At the most basic level, calling the stable, democratically elected Biden administration “the regime” demonizes the right’s political opponents. The United States isn’t behind the Iron Curtain. The only other article with the Federalist’s “The Regime” tag is about Venezuela’s Maduro regime. You get the point. In America’s increasingly polarized environment, the right’s use of “Regime” talk further divides by refusing to acknowledge the Democratic party as legitimate.
In functioning democracies, it is vital that political blocs accept their opponents’ electoral victories as definitive and their existence as licit. That was the miracle of the Revolution of 1800, and that’s the basis of democracy. Mainstreaming “Regime” talk is mainstreaming the end of democratic trust.
“Regime” rhetoric doesn’t just undermine trust in democratic opponents. It undercuts faith in public information and the rule of law—both critical foundations of modern democracy.
Media bias no doubt exists. But “the Regime” treats the Fourth Estate—and academia—as apparatchiks of the state allegedly fabricating stories to tarnish the right. When this becomes common practice on the right, as if journalistic commitment to facts or genuine expertise don’t exist, we reach a point where the only sources of information that segments of the right-wing base will trust are conservative media and conspiratorial influencers.
Likewise, if the U.S. government really is merely elites wielding the state against its enemies, there’s no reason to trust that the enforcement of any federal law could be impartial. (See, for instance, Donald Trump Jr.’s reaction to the news that Merrick Garland approved the Mar-a-Lago search.) The right’s erosion of trust in the rule of law encourages grievances, sets the stage for future flashpoints, and risks right-wing retribution for perceived attacks.
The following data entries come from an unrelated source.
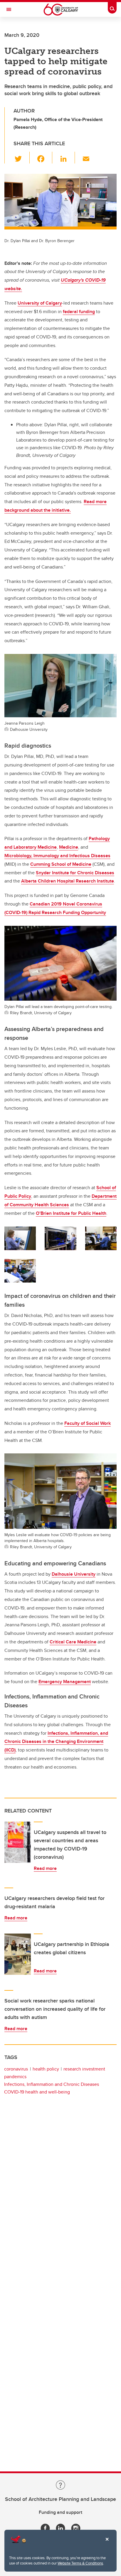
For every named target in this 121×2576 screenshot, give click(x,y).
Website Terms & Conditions (80, 2563)
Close (107, 2543)
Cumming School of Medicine (60, 864)
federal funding (79, 311)
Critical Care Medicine (73, 1641)
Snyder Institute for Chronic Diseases (75, 872)
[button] (22, 157)
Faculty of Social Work (87, 1423)
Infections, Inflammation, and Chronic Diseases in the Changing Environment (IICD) (56, 1742)
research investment (84, 2069)
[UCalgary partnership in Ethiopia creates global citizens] (17, 1954)
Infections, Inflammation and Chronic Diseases (51, 2084)
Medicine (68, 847)
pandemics (15, 2076)
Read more (45, 1868)
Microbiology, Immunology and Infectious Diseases (57, 855)
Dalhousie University (73, 1574)
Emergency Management (64, 1681)
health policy (46, 2069)
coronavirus (16, 2069)
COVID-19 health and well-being (37, 2091)
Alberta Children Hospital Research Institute (67, 881)
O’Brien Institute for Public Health (71, 1213)
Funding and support (60, 2512)
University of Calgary (40, 303)
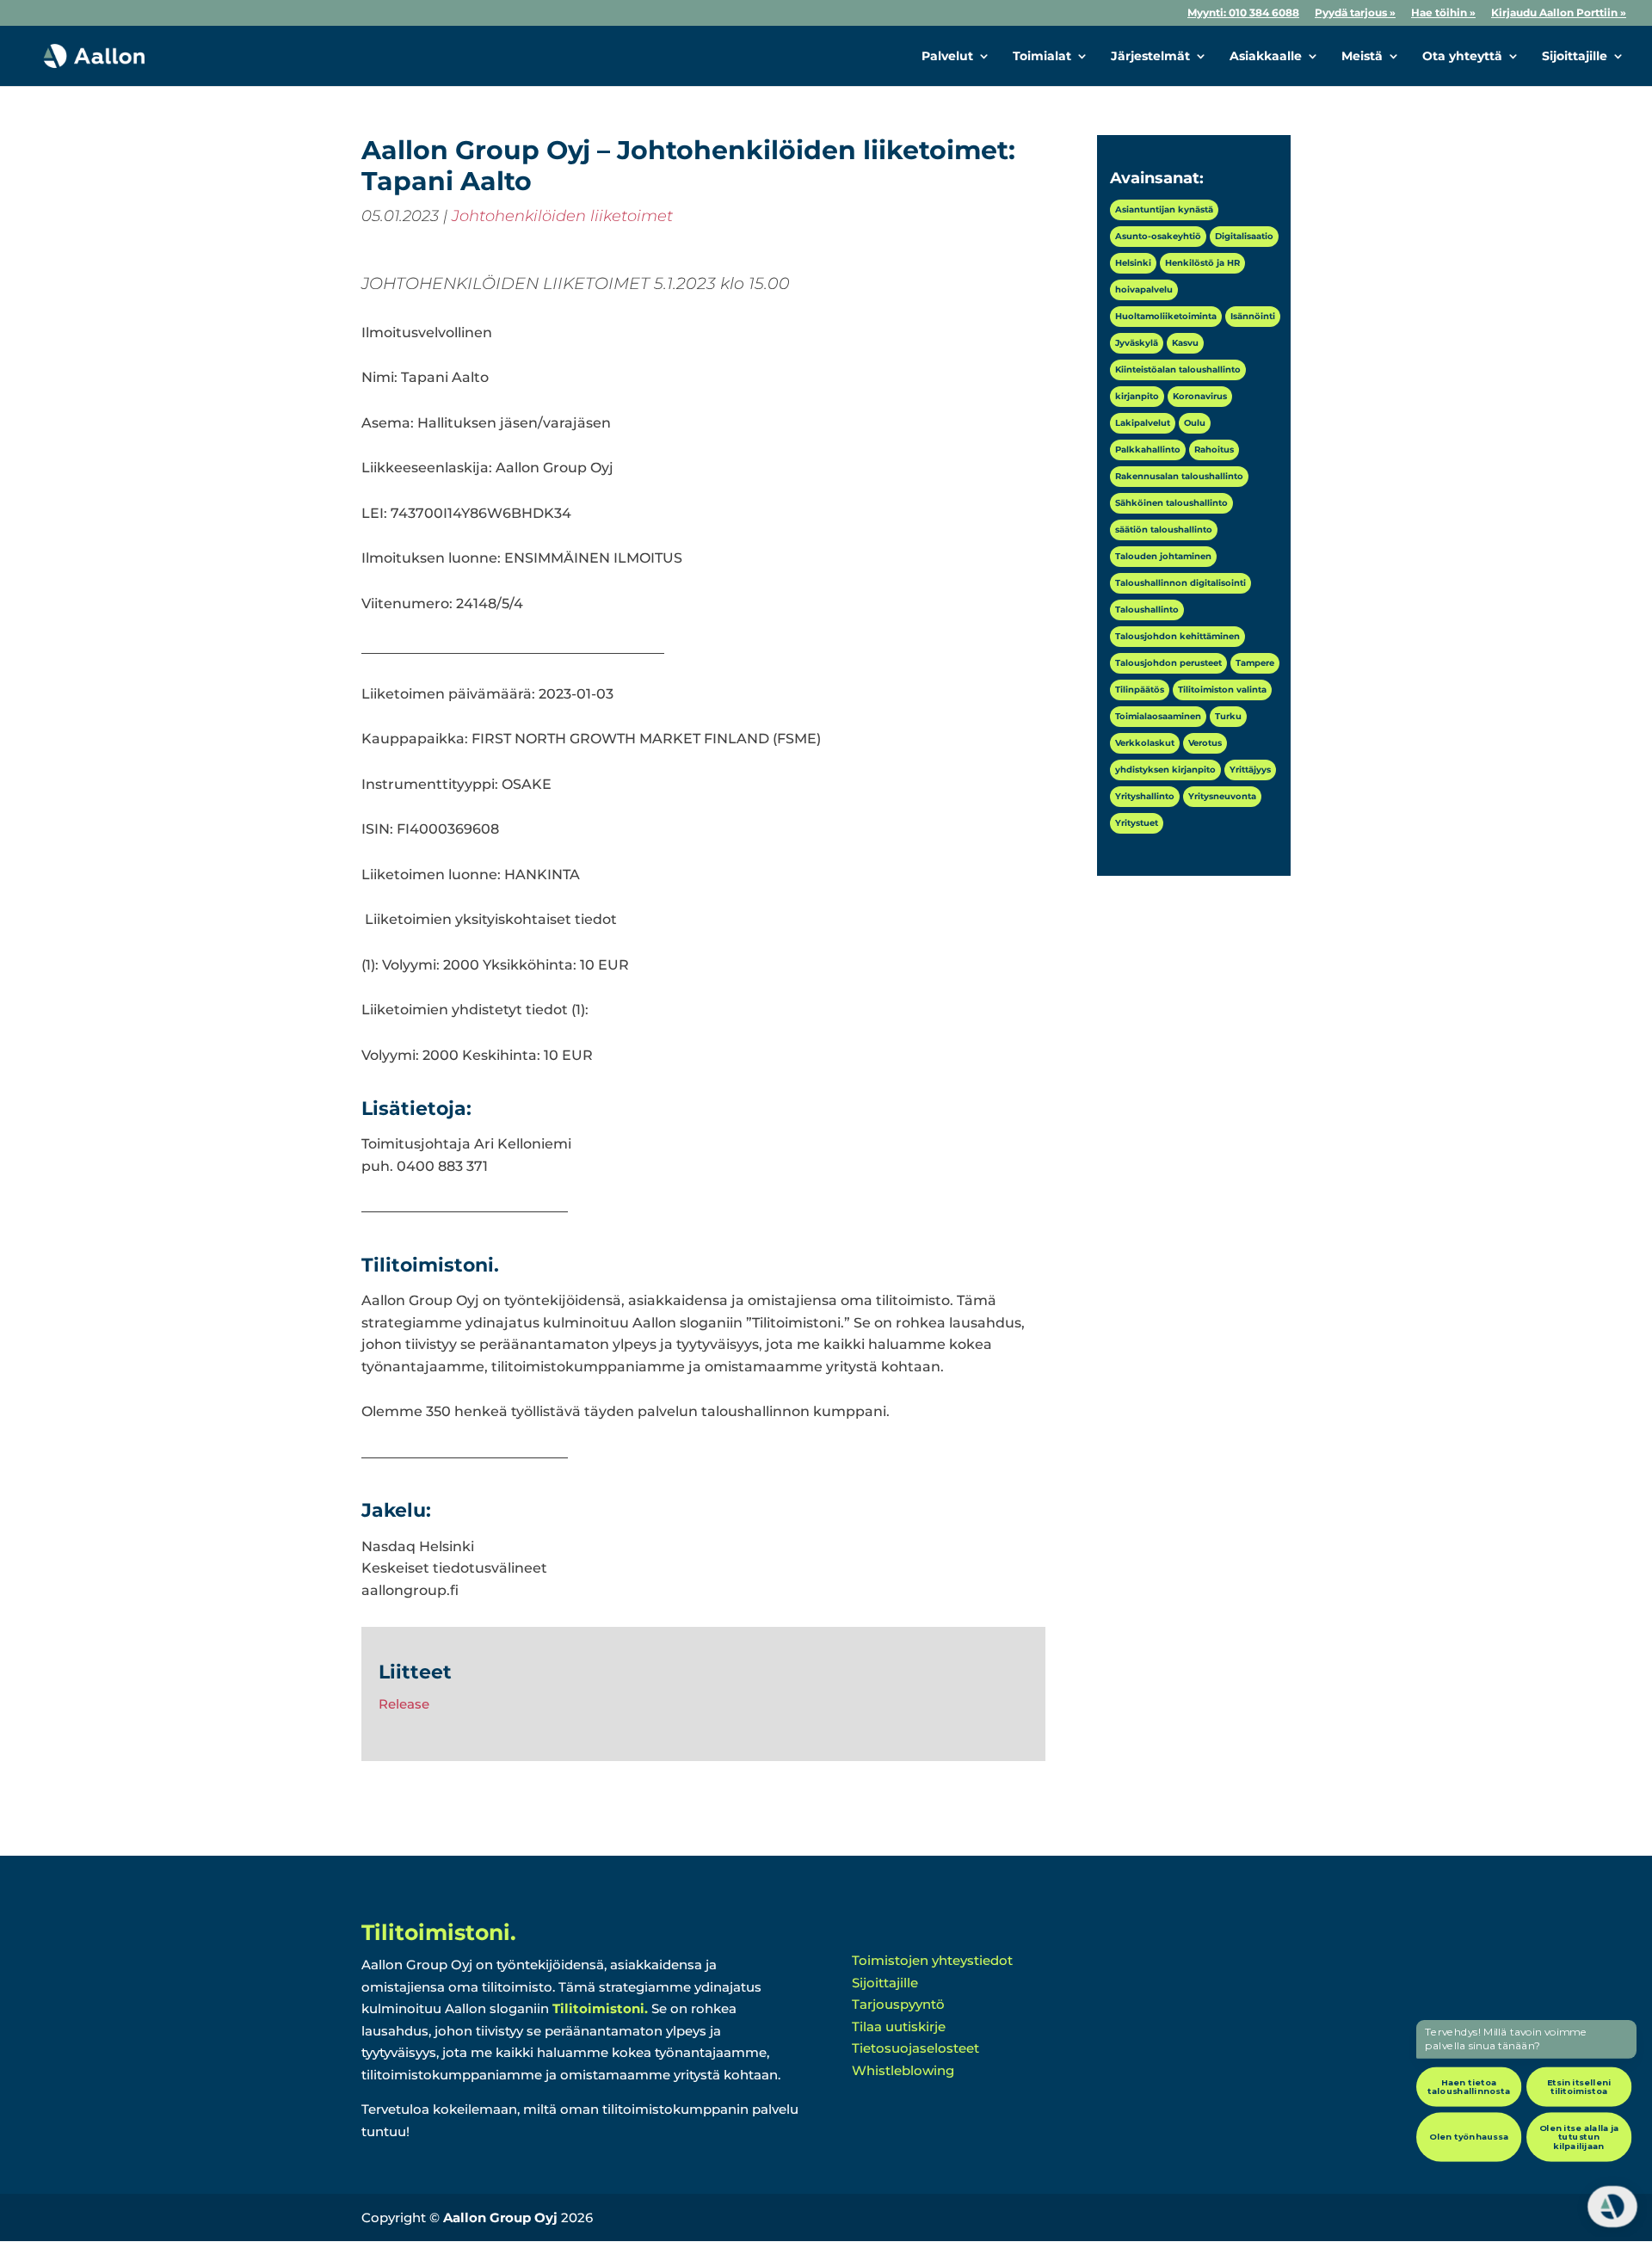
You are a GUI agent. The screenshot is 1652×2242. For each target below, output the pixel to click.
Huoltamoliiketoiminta (1166, 316)
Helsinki (1133, 262)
And what do people ultimately do to regimes?
They topple them.
To call the Biden administration “the Regime,” or a major component of “the Regime,” is an implicit call to overthrow it. Too many right-wing elites act as if they are spoiling for an actual fight. America isn’t a banana republic, per the Federalist and Ron DeSantis. But a right wing that throws off norms, won’t acknowledge its political foes as legitimate, undermines the rule of law, and spoils for a fight? That’s banana republic territory.